Cook for 4-6 minutes each side. Grilled chicken is all cooked.

It's up to you how you want to plate your chicken. I sliced it according to the idea I had of my presentation of both the pasta and the chicken.





Put the pasta in a bowl, sprinkle some chopped parsley and grated Parmesan cheese on it.

Place a layer of the sliced grill chicken and you're all set to go.

Ladies and gentlemen say hello to Penne Arrabiata‏ w/ Grilled Honey Chicken.


Saturday, April 2, 2016

Chicken Kiev

DISCLAIMER

I AM NOT A CHEF

Now that's settled let me tell you all something which I have never before. Many times I have thought about ending this whole Chef Shamsher shabangabang because the purpose of doing this is no more and the person that I used to do this is no more but I really appreciate everyone who's been giving me constant feedback and everyone who's been a part of encouraging me to keep going on with this. There are many names that I want to mention over here but I won't because if I miss out anyone ya'll go crazy on me but regardless of anything thank you so much for all the nice things you all have said and done for me I really really appreciate that.

Now that the emotional gibberish is taken care of I am about to unveil my 100th recipe.

YES I know how to make a 100 things apart from the other 100 things that I make for daily consumption.

Not too long ago Talbia Humayun asked me to make Chicken Ala Kiev which is something I never heard of and never had the chance to taste it in any restaurant.



BUT after seeing how it's made I was scared and thought that I probably would end up messing it so I should get some more experience and maybe try it later.

SO! for my 100th recipe I decided to make Chicken Kiev with mashed potatoes and stir fried green beans.

Chicken Kiev is basically a chicken breast carefully filled with butter and different herbs, coated with crunch on the outside and is considered as a specialty dish in fancy restaurants.

Ingredients:

4 half chicken breast, butterflied and pounded thinly

4 butter sticks

4 tablespoons chopped parsley

4 garlic cloves

2 tablespoon chopped green parts of green onion

1 teaspoon of lemon zest

2 eggs

splash of milk for eggs

1 cup panko bread crumbs

1/2 cup flour seasoned with salt and pepper




We start off with chopping and mixing parsley, green onions, garlic and lemon zest in a chopper.



Now we cut the chicken in butterfly method by cutting it from the middle but not too much just so it can look like an open book.

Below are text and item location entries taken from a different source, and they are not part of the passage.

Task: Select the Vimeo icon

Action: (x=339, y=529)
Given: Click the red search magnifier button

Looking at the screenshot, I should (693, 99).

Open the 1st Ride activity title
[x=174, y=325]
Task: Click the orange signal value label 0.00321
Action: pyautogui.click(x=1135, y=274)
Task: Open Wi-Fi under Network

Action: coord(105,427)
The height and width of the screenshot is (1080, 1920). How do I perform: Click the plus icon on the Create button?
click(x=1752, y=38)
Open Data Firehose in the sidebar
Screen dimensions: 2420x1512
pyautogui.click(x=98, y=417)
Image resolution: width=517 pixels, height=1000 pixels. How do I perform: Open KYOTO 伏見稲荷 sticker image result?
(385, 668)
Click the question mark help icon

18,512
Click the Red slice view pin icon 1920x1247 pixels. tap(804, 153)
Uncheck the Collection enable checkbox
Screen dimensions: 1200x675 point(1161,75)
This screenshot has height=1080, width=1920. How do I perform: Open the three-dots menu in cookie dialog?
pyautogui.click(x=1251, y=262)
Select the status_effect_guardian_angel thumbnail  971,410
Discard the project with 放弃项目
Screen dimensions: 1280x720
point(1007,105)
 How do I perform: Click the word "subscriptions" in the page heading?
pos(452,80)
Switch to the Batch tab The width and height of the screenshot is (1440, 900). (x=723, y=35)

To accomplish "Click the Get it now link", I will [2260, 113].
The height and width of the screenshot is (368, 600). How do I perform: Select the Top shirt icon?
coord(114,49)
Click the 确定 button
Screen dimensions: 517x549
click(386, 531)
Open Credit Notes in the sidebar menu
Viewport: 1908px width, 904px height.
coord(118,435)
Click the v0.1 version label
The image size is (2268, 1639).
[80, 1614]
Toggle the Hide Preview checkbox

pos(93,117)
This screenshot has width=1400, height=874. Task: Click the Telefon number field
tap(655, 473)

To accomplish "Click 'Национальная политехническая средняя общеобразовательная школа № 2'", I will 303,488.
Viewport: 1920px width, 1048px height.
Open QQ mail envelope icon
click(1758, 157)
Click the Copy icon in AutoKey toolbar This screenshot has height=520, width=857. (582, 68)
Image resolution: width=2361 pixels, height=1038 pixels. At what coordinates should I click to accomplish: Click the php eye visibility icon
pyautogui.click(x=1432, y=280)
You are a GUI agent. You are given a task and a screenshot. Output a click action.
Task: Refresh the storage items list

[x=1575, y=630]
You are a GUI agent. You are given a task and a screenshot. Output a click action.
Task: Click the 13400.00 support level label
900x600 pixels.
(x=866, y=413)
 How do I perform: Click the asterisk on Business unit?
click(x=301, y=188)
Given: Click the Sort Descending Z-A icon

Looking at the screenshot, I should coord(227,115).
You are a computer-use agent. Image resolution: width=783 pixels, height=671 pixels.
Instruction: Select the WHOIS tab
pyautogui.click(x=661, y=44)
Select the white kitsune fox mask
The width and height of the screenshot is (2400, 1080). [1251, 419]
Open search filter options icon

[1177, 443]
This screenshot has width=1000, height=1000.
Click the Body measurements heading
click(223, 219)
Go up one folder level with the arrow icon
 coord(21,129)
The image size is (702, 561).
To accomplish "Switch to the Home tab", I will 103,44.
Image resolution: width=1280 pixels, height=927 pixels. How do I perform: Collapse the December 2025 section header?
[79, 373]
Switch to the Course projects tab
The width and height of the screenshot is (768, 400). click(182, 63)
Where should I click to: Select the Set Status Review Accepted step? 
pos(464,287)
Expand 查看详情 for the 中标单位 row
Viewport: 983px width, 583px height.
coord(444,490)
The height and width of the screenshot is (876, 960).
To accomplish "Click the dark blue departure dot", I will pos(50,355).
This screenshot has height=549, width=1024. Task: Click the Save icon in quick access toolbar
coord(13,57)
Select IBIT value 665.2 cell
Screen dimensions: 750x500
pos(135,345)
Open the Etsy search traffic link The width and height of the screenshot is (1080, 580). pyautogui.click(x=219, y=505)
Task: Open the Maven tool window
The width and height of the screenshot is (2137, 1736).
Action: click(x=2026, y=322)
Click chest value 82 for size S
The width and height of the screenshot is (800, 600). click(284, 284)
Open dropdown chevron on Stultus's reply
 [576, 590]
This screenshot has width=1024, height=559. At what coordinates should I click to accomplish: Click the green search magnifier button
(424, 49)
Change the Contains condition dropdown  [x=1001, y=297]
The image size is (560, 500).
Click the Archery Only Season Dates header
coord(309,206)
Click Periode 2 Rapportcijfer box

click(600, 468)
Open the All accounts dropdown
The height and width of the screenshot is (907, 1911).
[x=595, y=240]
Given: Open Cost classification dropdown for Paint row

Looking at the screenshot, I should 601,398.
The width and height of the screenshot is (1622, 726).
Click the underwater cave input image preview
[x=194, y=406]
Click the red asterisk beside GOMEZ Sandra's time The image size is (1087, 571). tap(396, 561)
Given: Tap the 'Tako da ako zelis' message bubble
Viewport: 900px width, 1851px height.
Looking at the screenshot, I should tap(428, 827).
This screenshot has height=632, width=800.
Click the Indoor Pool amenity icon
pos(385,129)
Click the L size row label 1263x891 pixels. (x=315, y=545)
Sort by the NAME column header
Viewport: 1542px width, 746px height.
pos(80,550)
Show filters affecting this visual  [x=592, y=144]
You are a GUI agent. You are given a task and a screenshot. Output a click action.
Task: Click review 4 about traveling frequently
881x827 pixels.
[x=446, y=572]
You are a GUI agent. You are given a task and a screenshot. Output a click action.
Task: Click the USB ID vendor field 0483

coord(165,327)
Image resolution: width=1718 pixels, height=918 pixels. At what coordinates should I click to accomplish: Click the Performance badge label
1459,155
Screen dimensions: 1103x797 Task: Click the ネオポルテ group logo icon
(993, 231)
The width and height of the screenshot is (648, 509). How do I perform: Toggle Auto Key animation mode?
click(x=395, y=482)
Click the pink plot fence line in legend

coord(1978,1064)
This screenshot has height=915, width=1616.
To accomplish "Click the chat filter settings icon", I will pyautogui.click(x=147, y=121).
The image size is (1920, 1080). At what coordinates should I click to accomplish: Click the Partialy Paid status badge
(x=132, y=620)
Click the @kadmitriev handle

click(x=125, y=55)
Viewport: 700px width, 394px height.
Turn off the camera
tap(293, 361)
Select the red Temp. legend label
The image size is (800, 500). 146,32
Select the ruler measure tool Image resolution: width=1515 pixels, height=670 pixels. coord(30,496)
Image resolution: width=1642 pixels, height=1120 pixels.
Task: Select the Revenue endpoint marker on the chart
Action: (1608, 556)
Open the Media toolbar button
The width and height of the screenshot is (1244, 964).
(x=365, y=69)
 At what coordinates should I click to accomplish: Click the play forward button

Place a plastic rap over all the chicken breasts and mash it with a meat mallet.

Chicken is ready to be seasoned and filled.



Season the chicken breasts with salt and black pepper.

Put a tablespoon of the chopped parsley mixture in each chicken breast.

Cut the butter into sticks and place one stick in each breast over the chopped parsley mixture.

Wrap the chicken breast around the filling and close it carefully by using as much as toothpicks you want.




Now prepare your breading station by placing the bread crumbs, egg and milk mixture and flour next to the chicken.

Cover the chicken breast with the flour, dip it in the chicken and then cover it thoroughly with the bread crumbs.

I couldn't take much pictures of this step because I had no help and my hands were dirty.

Heat oil in a pan and fry the chicken breasts from 3-4 minutes on both sides.



Take the chicken out on a wire rack placed on a baking tray.

Preheat your oven on 350 degrees Fahrenheit.

Place the chicken breasts inside for 20-25 minutes and your Chicken Kiev is ready.



Meanwhile the chicken was getting ready I made mashed potatoes and stir fried the green beans.

Set up the plates.


Ladies and gentlemen, I unleash you the beast and one of the most difficult things I've made so far Chicken Kiev.